Василий Собакин вместе с холопами бросился к выходу, но тесно сбившиеся прихожане, не зная, в чем дело, не сразу освобождали им путь, а они, не догадываясь скинуть горящее платье, с руганью, суетливо и бестолково проталкивались локтями, вызывая общее возмущение.
Едва воеводский сын с бранью вырвался из дверей на паперть, кто-то с криком «Пожар!

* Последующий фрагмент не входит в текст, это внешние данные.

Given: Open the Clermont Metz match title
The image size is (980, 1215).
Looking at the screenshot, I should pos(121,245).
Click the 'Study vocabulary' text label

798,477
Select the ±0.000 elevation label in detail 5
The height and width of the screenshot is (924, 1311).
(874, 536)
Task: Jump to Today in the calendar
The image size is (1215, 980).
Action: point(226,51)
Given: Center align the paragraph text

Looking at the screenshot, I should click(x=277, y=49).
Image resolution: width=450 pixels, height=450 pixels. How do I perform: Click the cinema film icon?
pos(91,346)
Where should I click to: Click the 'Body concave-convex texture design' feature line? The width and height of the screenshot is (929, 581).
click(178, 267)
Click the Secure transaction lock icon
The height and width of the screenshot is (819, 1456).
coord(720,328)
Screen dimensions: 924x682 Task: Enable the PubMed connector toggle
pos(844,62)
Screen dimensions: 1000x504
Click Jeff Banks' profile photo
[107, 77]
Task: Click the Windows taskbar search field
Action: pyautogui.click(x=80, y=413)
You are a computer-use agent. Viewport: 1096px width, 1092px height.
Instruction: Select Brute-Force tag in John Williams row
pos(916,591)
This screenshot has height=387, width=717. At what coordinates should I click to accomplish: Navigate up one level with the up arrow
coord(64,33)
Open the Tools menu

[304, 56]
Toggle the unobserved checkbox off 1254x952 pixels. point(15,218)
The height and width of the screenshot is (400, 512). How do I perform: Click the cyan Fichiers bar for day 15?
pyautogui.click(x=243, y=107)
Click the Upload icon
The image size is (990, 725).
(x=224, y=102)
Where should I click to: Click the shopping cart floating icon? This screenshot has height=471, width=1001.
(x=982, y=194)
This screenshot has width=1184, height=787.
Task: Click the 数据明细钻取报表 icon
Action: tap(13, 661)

Пожар!» выскочил из темноты кустов и окатил его полным ведром ледяной воды… Он скрылся снова в сумраке с такой быстротой, что ни сам Василий Собакин и ни один из его холопов не успели опомниться…
Кучка людей выбежала из церкви за Собакиным-сыном. Они до упаду хохотали над промокшим молодчиком, глядя, как он, жалкий, растерянный, старается скинуть мокрое и все еще дымящееся платье.
– Не лезь в Завеличье! Гляди, мокра курка, вдругорядь хуже будет: и вовсе спалим! – громко кричали посадские парни.